My wife and I took our annual trip this year to South America. We have been there before, but we left feeling we do not go there enough. Many Americans travel east to Europe or west to Asia but neglect our neighbors to the south. We went to three countries on this trip: Peru, Ecuador and Colombia. We found three countries that have wonderfully nice, warm people who actually like Americans. As a bonus all three are on American electrical current so no need for those cumbersome converters and adapters. In addition, Ecuador uses American money as its currency. It is one of the 11 in the world that do other than the U.S. What a joy not to have to do all those conversions. One more joy: no jet lag. The largest time change is for west coasters, as these countries vary between Central Time and Eastern Time as the South Americans do not use daylight savings.

Peru was our first stop and it showed there is still some third world aspect to this area. Upon seeing some of these areas you wonder what people in America are talking about when they speak of poverty. Poverty is almost nonexistent in America compared to other countries in the world.
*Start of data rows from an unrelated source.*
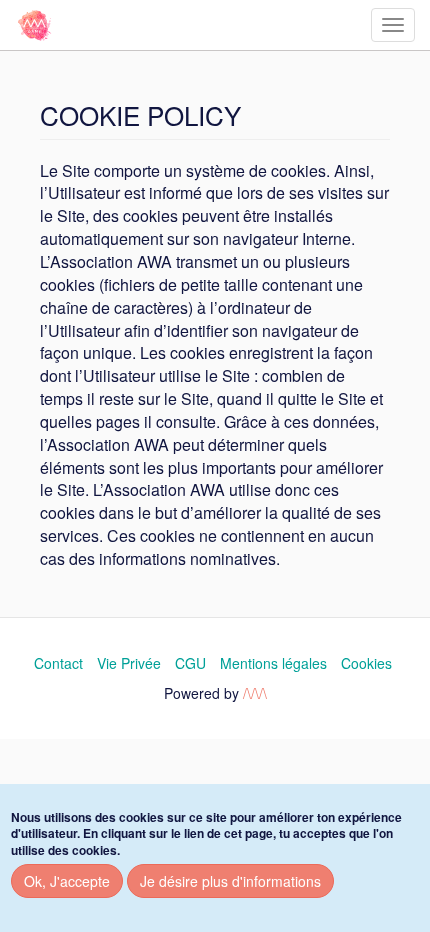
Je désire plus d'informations (230, 881)
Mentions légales (273, 663)
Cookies (366, 663)
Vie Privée (129, 663)
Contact (58, 663)
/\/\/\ (255, 693)
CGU (190, 663)
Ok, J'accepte (67, 881)
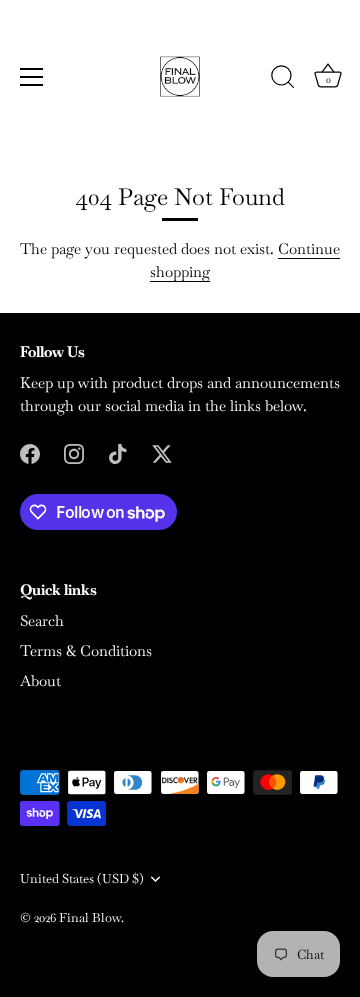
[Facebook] (30, 451)
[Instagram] (74, 451)
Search (42, 620)
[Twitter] (162, 451)
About (40, 680)
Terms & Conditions (86, 650)
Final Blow (90, 917)
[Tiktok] (118, 451)
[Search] (283, 80)
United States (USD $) (82, 879)
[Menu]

Lima is a huge city of close to nine million people that has the contrast of many indigenous people still living in olden times and a sophisticated modern society with one of the hottest food scenes in the world. It was our initial experience of images of Incas, akin to what we all were exposed to in grade school. No trip to Peru would be complete without going to Cusco which is the jumping off point to Machu Picchu. Because of the growth of tourism and mining in the area, Cusco has become a thriving city of a half million. Machu Picchu deserves the recognition it has received as one of the seven wonders of the modern world. It takes your breath way, and not just because of the altitude. You are left wondering how the Incas built such structures at what seems like the top of the world. Developers today would kill for views like this. If we had ended our trip here it would have been magnificent. But our trip became ever more exciting.